While individual contributors may also test SecureDrop in the screen-reader of their choice, such as VoiceOver on macOS, Orca should be the standard we test against, since it's part of Tails.

On Qubes

Orca can't be used from dom0 or (therefore) across domains. To install and use Orca in your anon-whonix domain:

  1. Whonix workstation template (currently whonix-ws-16):

    user@host:~$ sudo apt update
    user@host:~$ sudo apt install gnome-orca
  2. Shut down the template. Start or restart anon-whonix to pick up the template changes.

  3. anon-whonix: Start Orca first:

    user@host:~$ orca

    You should hear: Screen reader on.

  4. anon-whonix: Start Tor Browser. Orca should begin announcing the Whonix landing page.

Now for the fun part: learn to browse using Orca!

What to test for

  1. How does it sound? (aka WCAG perceivability)

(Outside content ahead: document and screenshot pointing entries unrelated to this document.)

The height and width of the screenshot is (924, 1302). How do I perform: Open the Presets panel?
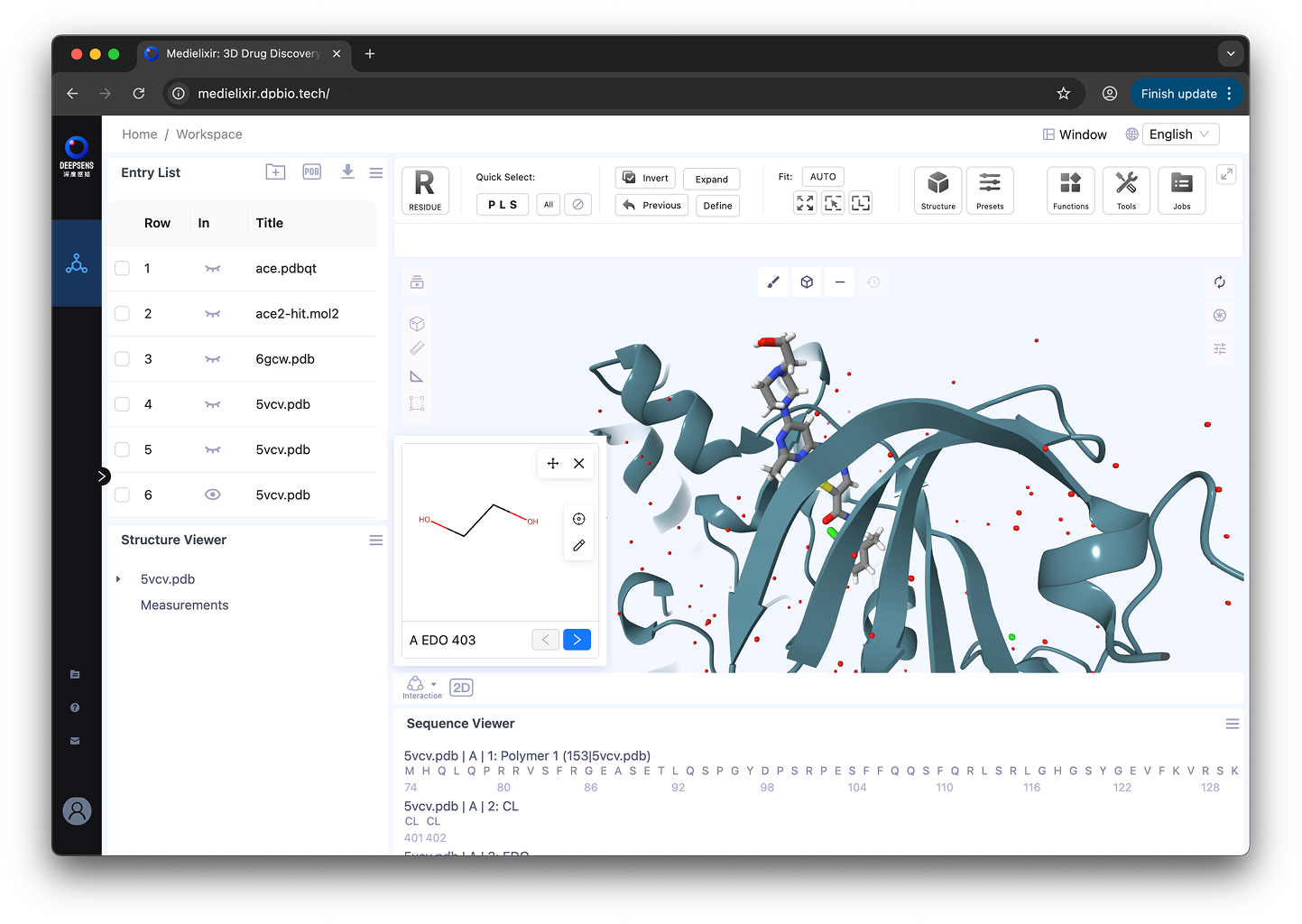(x=989, y=190)
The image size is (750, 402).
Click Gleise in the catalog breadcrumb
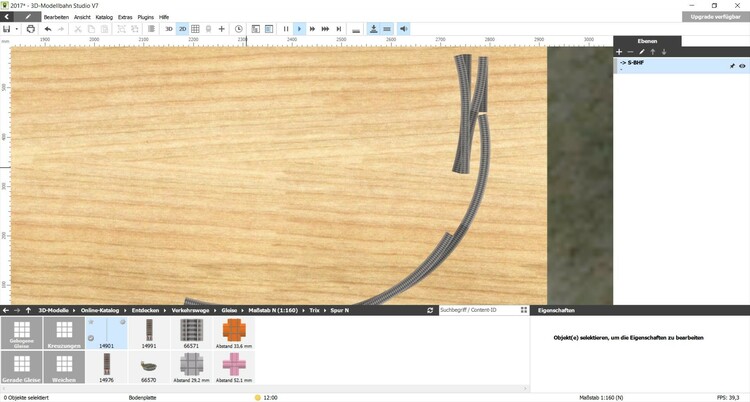click(229, 311)
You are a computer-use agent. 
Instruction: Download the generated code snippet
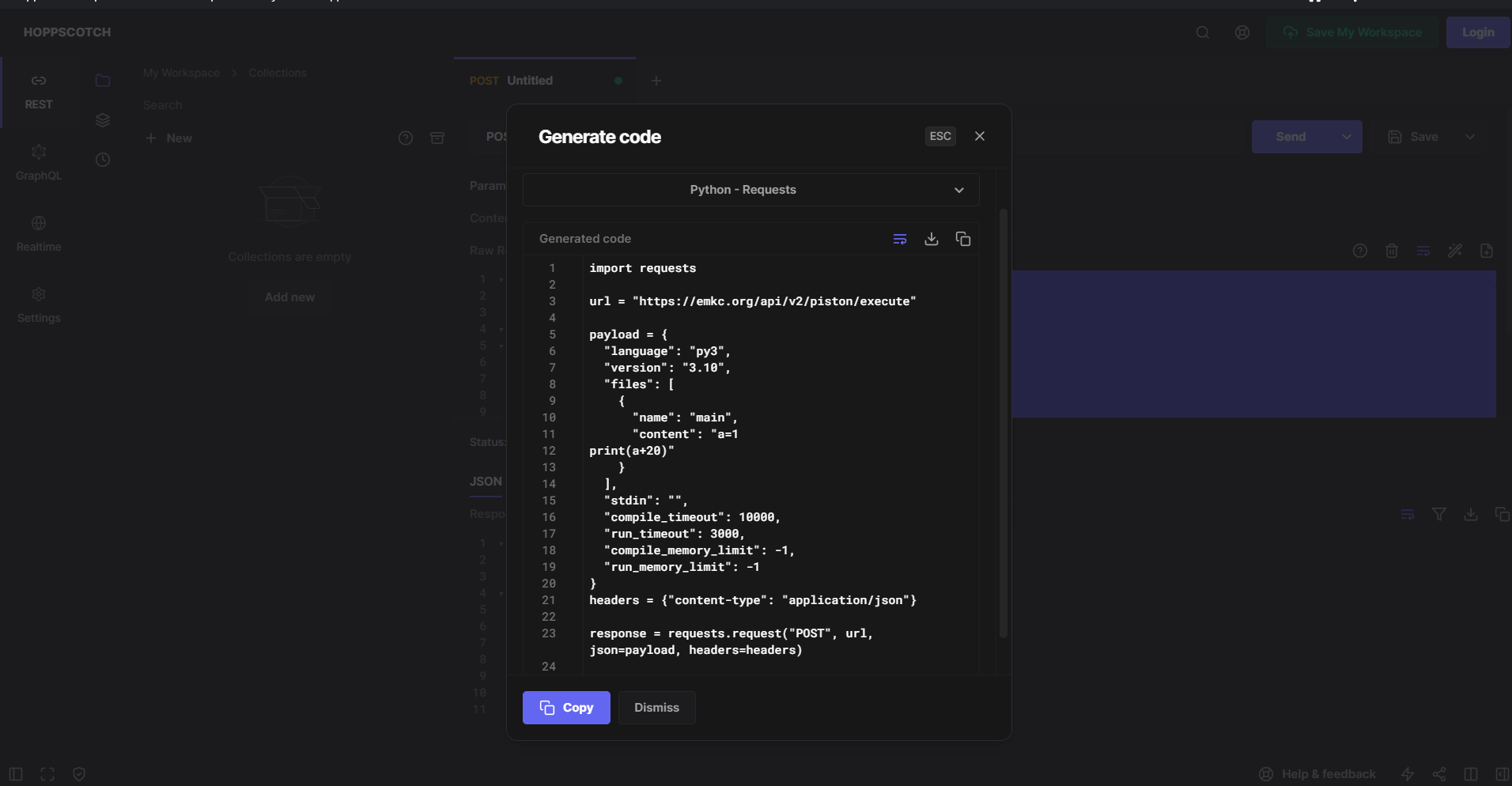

    • Orca "say all": Mod-<Semicolon>
    • Landmarks: M / <Shift>-M (<Alt>-<Shift>-M for list)
    • Headings: H / <Shift>-H
  2. Is everything navigable, reachable, operable? (aka WCAG operability)

    • <Tab>/<Enter> your way around!

Recommendations

  1. DO add maximal title/aria-label attributes to give each interactable element self-sufficient context (without requiring visual/spatial context from the surrounding block).
  2. DON'T micromanage what screen-readers narrate out of the accessibility tree derived from the DOM.